Selected passage »
# Acoustic control in a new control room



## Guest (Nov 7, 2006)

Hi,
I'm writing here about sound control, in another thread about sound insulation for the same studio.

We are going to build our new studio (it will be for commercial purposes) and we had a rather low budget, so we decided to design and build acoustic control by ourselves.
I' am an engineer but I hadn't specific experience, so I had to look for docs and study and experiment.

This is how we are going to arrange the room:

- resonant panels
- 1D prime roots diffusers
- 2D prime roots diffusers
- absorbing panels

We will build the resonant panels by means of a wooden frame with rockwool suspended inside and 4mm to 6mm wood ply
Two different kinds for different low frequency bands

1D prime roots diffusers are the ones with several vertical strips each one at a different height (sorry if it is obvious)

Extracted entries »
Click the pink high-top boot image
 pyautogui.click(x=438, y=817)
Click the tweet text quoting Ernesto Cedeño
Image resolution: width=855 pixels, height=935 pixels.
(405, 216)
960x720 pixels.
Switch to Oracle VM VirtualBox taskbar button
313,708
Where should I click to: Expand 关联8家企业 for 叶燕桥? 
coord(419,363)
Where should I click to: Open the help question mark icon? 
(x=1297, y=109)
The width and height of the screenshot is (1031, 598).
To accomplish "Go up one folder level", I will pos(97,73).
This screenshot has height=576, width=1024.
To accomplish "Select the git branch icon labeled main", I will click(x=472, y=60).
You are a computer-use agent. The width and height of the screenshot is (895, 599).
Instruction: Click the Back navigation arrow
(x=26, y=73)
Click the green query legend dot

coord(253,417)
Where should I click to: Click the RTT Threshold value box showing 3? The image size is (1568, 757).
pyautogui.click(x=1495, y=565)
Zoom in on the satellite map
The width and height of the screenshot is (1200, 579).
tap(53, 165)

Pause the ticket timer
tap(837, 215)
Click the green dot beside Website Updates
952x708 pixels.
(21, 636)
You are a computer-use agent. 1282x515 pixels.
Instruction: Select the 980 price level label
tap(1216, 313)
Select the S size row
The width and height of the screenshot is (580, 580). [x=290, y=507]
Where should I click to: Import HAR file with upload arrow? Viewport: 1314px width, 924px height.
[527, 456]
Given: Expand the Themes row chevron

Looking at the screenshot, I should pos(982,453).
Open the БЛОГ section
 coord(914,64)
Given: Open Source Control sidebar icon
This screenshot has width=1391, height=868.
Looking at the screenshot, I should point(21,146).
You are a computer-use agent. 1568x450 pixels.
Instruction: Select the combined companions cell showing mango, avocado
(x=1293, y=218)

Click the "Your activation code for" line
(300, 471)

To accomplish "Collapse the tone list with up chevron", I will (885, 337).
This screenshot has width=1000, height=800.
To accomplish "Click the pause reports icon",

Tasks to carry out »
1. Answer these questions about the forum post on acoustic control in a new control room:
(a) What thickness of wood ply will be used for the resonant panels?
(b) How many different kinds of resonant panels are planned?
(c) What did the poster and the team decide to do because of their rather low budget?
2. From the forum post on acoustic control, extract the part starting with "# Acoustic control" and going on through "study and experiment.".
3. Write what comes next in the forum post on acoustic control in a new control room, picking up after its last sentence.
The data above are not needed for this work.

Responses per task »
1.
(a) 4mm to 6mm.
(b) Two.
(c) Design and build the acoustic control themselves.

2.
# Acoustic control in a new control room



## Guest (Nov 7, 2006)

Hi,
I'm writing here about sound control, in another thread about sound insulation for the same studio.

We are going to build our new studio (it will be for commercial purposes) and we had a rather low budget, so we decided to design and build acoustic control by ourselves.
I' am an engineer but I hadn't specific experience, so I had to look for docs and study and experiment.

3.
2D prime roots diffusers are the ones with many small squares at different heights

absorbing panels are rockwool panels in a wooden frame, covered with fabric and differently spaced from the wall

We are going to place:

- resonating panels near corners
- 1D prd at right and left of listening point
- 2D prd overhead and on the wall behind the listening point
- absorbing panels in some point to be defined while measuring the room response

I've designed the prime roots diffusers, rights souldn't be a concern as long as we don't copy particular solution from patents...

I'll be able to upload some drawings/snapshots in a while on www.skstudio.it

Any comment/advice is very welcome and I'll be happy to answer to any question (as long as I'm able to...). i love internet collaboration...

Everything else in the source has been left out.